【閲覧数】4,296 件(2009.11.17~2019.10.19)
~秀吉の天下統一を強力に推し進めた軍師黒田官兵衛~
◇宍粟郡(宍粟市)は黒田官兵衛ゆかりの地
軍師黒田官兵衛は、篠ノ丸城・長水城が落城(天正8年・1580年)した4年後の天正12年7月18日秀吉より完(宍)粟郡の地が与えられ、領主として3年務め、天正15年に豊前国中津に移封しています。
▼羽柴秀吉知行充行状 黒田家文書より
[読み下し文]
扶助として、播州宍粟郡一職(いっしき)これを遣わし候。全く領知すべきの状 件(くだん)の如し。

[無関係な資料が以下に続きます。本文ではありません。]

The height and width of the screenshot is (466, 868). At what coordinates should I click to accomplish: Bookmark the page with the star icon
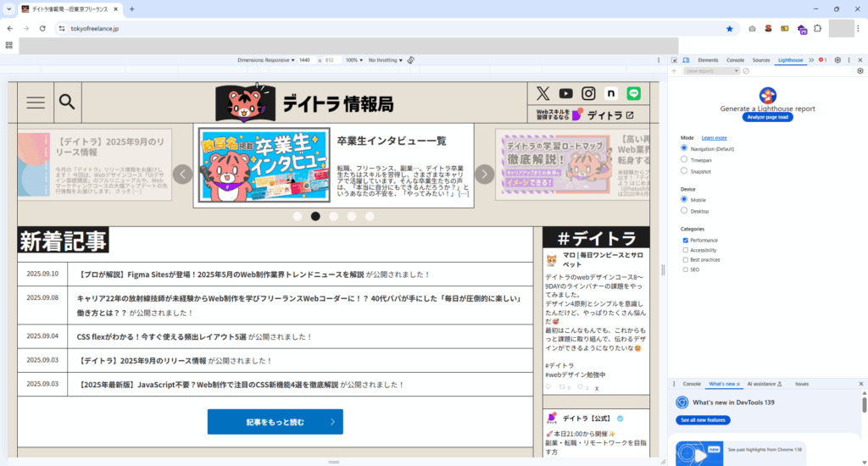coord(729,28)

天正壱弐年 七月十八日黒田官兵衛尉(くろだかんべえのじょう)殿 秀吉(花押)
※一職:他の支配を交えずに自分が思うがままに支配すること。
※領知:領有して支配すること。知行
それは官兵衛がはじめて、城持ち大名に取り立てられ、最初の知行地が宍粟郡であり、篠ノ丸城主となったと考えらられるゆかりの地なのです。
▼ 昭和10年代の篠の丸と最上山(さいじょうさん)
▼最上山から南東を望む 昭和初期
◇小説播磨灘物語
黒田官兵衛について書いた小説では、司馬遼太郎の「播磨灘物語」がよく知られています。そして、「街道をゆく」でも、~播州揖保川・室津のみち~で、宍粟郡山崎町と官兵衛の居城としての山崎城(篠の丸城)が取り上げられています。街道をゆくの中から、その関連の記述を抜粋してみました。

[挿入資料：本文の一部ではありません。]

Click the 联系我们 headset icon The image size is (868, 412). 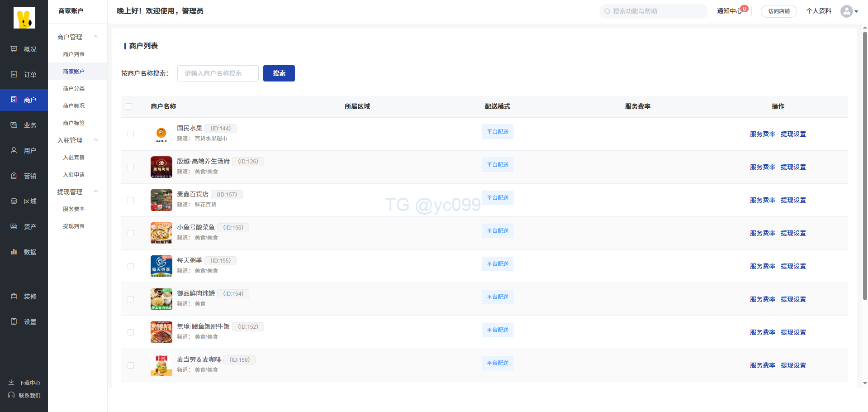tap(11, 395)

播州については「播磨灘物語」(昭和48~50年)を書いているころ、あちこちと歩いた。もっともこの小説は、主として東播の三木や西播の姫路付近が舞台だったので、歩くについても、ついそのあたりにかぎられた。たとえば因幡(いなば)とのさかいにつづく宍粟郡の山崎までは行っていない。
そのころ、山崎には行っていないことが絶えず気になっていた。
山崎は、三木や姫路のように播州平野の真っ只中にある集落ではない。因幡や但馬の山なみが播州の宍粟郡まで南下し、山崎で尽きる。山崎という地名は、京都府の山崎もそうだが、おそらく山なみの先端という地勢から出たものに相違ない。
「播州灘物語」という小説は、西播磨の土豪だった黒田官兵衛が主人公になっている。・・・
かれは自分の累代の居城である姫路城まで秀吉にくれてしまい、かれ自身は住まいがないまま、家族と家臣をひきい、姫路の北方十里の山里である山崎に移った。・・・
私は官兵衛が一時期居城とした山崎の土地に行ってみねばと思いつつ、ついに行かなかった。・・・画伯と私の共通の古い友人をさそって旅を楽しいものにしようと思い、歌人の安田章生氏に願い出てみることにした。
司馬遼太郎は、播磨灘物語を書き終えたあと、昭和51年(1976)に「街道をゆく」の播州揖保川・室津みちの取材のため、宍粟市山崎町に訪れ、そこから南下し、龍野を経由し室津への旅をしています。その内容は、「街道をゆく9」に収録されています。同行したのは歌人・国文学博士の安田章生(あやお)氏。(「揖保川下流吉福を在所とし、幼少を龍野・山崎で暮らした生粋の西播州の人」と文中に紹介されています)
◇官兵衛のあしどり
官兵衛の宍粟郡の知行は、天正12年から天正15年の豊前国中津に移るまでの3年間となります。姫路で生まれ、軍師としての秀吉に仕えた黒田官兵衛の播磨でのあしどりをこれからたどって見たいと思っています。